Adapting a short story to a brickfilm
Begin with a short and manageable story. If this is your first adaptation, begin with something short, like a short story or novelette. By the way, these are the official categories of story lengths:
Short story: under 7500 words
Novelette: 7500 to 14,999 words
Novella: 15,000 to 39,999 words
Novel: 40,000+ words
There is a trade-off when adapting prose to a visual medium. You gain something and you lose something.
You gain a visual representations of abstract concepts. Insights that may take several pages of text can be depicted in a single frame. For instance, suppose a character is a very vocal fringe activist. If he dresses like a hipster or 1960's hippie, has peace signs, communist flags and a statue of Che Guevera in his den, and is eating a vegan meal while discussing the details of the next protest over the phone, viewers have an instant image of this person and expect certain behavior. Use visual language to convey the story's details.
You lose insight into the character's inner thoughts. This is the trade-off for your gain. To compensate for the loss of the elaborate exploration of character's personal thoughts, the same technique applies, only it requires much more care. You must depict a character's inner nature through depiction of his actions. Is he a congenital liar? Show him making obvious lies early in the story to establish his nature. Keep it subtle, but look for all opportunities to exploit characterization to its fullest.
Cheat. You can decide to make a character's thoughts audible at times. This isn't recommended unless you want a story where the person's thoughts are a major theme.
Keep dialogue relevant. Time moves quickly in visual media. Your goal is to be as concise as possible without sacrificing the story's integrity. Say the same thing, but in fewer words. Get to know each character inside out, and what motivates each one. Then, carefully construct each sentence so that every word drives the plot forward and provides insight into the characters. This means eliminating entire blocks of dialogue or summing up entire paragraphs into main ideas. The animated series Samurai Jack mastered dialogue; the talking was sparse, but when it was present, each word spoke volumes. In fact, the rare use of language only emphasized the words' power. Keeping dialogue relevant isn't all about downsizing. It also may mean elaborating on what's being spoken, so that things in the story that aren't outwardly apparent are clarified.
Streamline the story. If the plot loses nothing or little by eliminating a scene or a character, or if some crucial information can be transferred to another scene or character, feel free to do so. The novel Charlie and the Chocolate Factory featured a room where Willy Wonka made “square candies that look round”. An entire scene was devoted to the children visiting the room. The movie adaptation, Willy Wonka and the Chocolate Factory (1971) was already able to depict many miraculous candies in such little time (thanks to gaining a visual representation of ideas). While a delightful read, the square candies scene wasn't necessary in the film.

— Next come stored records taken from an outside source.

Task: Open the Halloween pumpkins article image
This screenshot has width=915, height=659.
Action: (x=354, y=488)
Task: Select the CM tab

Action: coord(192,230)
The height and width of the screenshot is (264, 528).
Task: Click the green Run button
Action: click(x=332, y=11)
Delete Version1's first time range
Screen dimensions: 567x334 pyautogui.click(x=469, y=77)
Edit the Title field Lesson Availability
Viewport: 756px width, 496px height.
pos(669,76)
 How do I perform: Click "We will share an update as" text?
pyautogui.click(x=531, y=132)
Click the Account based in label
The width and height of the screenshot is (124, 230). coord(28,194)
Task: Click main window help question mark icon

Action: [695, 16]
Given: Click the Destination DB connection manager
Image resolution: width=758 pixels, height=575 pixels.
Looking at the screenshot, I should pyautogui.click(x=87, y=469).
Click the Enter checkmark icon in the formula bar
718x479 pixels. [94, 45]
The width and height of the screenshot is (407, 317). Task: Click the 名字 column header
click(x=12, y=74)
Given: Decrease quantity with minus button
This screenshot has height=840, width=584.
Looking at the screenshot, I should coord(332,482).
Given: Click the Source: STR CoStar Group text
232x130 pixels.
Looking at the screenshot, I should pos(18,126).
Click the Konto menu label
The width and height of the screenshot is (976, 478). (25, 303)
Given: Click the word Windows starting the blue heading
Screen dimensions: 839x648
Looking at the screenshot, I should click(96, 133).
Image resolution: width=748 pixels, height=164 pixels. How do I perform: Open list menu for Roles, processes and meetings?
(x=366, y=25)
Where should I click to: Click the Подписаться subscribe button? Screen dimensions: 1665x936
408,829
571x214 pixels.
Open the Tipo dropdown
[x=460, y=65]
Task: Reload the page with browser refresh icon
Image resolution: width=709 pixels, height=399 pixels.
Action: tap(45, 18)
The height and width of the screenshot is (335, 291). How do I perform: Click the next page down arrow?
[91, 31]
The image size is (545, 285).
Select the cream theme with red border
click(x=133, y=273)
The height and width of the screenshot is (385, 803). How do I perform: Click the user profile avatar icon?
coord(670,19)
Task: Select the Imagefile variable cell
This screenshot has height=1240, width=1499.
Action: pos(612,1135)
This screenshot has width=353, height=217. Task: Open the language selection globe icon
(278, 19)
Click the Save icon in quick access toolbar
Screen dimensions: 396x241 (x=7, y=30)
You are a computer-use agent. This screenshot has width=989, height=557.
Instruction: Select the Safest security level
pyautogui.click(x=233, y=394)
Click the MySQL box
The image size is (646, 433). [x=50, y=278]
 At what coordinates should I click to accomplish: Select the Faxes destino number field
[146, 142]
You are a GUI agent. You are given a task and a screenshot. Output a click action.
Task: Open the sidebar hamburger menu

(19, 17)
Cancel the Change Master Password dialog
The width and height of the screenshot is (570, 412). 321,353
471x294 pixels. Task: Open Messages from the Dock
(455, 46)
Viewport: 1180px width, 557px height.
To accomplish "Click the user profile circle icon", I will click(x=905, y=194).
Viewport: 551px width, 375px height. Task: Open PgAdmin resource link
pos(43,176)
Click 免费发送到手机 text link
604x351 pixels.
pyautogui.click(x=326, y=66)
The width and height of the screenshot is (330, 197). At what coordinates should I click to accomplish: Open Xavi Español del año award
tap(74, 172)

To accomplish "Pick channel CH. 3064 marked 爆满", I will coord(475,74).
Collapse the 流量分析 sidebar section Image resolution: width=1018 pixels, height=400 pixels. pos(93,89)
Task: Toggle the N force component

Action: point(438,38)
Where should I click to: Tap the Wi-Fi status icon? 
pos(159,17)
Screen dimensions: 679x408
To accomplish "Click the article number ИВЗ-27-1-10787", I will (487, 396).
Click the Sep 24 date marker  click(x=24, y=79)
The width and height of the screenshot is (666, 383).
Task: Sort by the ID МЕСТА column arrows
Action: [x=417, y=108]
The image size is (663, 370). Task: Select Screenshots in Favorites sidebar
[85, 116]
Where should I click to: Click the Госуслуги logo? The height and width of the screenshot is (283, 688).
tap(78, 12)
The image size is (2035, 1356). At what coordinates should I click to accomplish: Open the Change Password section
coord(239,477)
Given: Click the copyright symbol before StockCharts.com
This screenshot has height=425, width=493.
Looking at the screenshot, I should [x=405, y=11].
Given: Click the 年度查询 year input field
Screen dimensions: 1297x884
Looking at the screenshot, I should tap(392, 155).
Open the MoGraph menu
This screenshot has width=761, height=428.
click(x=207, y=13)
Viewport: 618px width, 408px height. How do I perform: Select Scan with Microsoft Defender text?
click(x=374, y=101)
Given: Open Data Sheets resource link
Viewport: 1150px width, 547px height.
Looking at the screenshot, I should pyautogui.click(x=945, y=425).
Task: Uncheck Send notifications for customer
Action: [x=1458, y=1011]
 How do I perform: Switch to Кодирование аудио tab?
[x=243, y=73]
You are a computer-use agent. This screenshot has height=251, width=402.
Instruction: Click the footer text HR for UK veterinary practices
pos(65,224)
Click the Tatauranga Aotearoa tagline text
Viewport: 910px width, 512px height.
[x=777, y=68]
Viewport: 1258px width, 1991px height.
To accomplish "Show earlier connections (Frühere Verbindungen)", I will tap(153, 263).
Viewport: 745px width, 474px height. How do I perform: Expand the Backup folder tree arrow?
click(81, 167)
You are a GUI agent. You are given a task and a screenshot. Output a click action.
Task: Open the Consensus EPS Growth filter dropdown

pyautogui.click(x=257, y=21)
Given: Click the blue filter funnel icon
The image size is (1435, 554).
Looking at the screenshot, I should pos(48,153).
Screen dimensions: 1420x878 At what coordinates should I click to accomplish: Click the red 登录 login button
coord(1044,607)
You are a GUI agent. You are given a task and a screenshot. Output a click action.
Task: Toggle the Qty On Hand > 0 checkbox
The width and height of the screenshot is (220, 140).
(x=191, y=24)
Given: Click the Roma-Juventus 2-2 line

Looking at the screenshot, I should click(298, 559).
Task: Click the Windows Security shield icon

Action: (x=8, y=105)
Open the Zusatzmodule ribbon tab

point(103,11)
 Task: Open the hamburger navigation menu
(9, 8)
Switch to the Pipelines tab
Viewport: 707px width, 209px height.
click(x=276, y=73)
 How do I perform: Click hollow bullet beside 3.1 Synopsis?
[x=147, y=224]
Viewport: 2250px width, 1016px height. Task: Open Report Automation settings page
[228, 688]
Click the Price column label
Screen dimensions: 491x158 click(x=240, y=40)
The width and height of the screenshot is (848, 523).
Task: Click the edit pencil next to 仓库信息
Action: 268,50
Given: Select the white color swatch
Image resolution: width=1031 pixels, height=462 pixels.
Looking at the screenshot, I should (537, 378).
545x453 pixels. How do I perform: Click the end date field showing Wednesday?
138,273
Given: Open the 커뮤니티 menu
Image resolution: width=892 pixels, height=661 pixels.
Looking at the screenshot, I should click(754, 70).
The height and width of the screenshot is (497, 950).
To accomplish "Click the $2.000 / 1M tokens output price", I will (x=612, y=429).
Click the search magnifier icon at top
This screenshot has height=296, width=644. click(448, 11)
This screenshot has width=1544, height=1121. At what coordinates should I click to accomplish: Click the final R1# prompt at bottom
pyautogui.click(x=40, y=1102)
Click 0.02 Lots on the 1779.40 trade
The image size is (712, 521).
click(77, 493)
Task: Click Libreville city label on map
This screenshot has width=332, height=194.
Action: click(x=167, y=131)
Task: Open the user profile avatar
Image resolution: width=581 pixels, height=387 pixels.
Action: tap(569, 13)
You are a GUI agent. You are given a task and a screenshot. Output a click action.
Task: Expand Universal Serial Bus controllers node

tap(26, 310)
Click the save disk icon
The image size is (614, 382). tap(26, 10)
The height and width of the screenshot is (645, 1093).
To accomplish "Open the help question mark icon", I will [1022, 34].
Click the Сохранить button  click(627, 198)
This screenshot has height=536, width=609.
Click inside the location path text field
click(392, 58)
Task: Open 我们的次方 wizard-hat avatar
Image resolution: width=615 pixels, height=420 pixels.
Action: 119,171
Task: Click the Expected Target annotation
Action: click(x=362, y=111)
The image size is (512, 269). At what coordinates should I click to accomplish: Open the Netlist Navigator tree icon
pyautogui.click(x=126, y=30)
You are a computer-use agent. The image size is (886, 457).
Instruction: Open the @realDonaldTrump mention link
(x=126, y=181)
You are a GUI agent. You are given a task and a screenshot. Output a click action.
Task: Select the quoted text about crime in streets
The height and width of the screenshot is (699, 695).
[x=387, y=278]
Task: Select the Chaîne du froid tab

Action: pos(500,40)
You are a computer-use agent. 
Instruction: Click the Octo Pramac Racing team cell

Keep in mind the medium you're using to animate. You're writing a story for Lego bricks. A scene may open with a character preparing for a formal event, and he's fully dressed except for his shoes. He puts his shoes on during the scene. Minifigures don't have shoe elements, and pieces that can be used as shoes may be awkward. It would be easier to instead animate him fully dressed except for his coat, and he puts a coat on by grabbing a minifigure torso and placing it on his body. It's a minor change that doesn't affect the story's integrity. That's, of course, unless the shoes are significant to the story.
Block divergent stories into fewer scenes. As stories grow in length, they tend to go back and forth between parallel stories. In The Empire Strikes Back (1980), the parallel stories are Luke's training on Dagobah and Han Solo's evasion of the Empire. Parallel stories in prose can be facilitated by telling each parallel story all at once until the two stories converge near the climax. Transformers: The Movie (1986) has two parallel stories in the middle: Hot Rod and Kup's trial on Quintessa and Ultra Magnus' shipwreck dilemma on planet Junkion. When Marvel adapted the story for a 3-issue comic adaptation, the entire Quintessa story was told in issue 2 and the Junkion story was in issue 3. By focusing entire sections on specific characters, all their development can be done at once, and in less time.
That's it. The first sentence of each paragraph is bold and sums up the paragraph. Just glance at the bold now and then while writing.
I've done adaptations of some of my favorite science fiction shorts to brickfilm. These are the things I figured out along the way. The main focus is to eliminate or modify anything that doesn't drive the plot, so long as you're not sacrificing the story's main idea. Accentuate those parts that do drive the theme.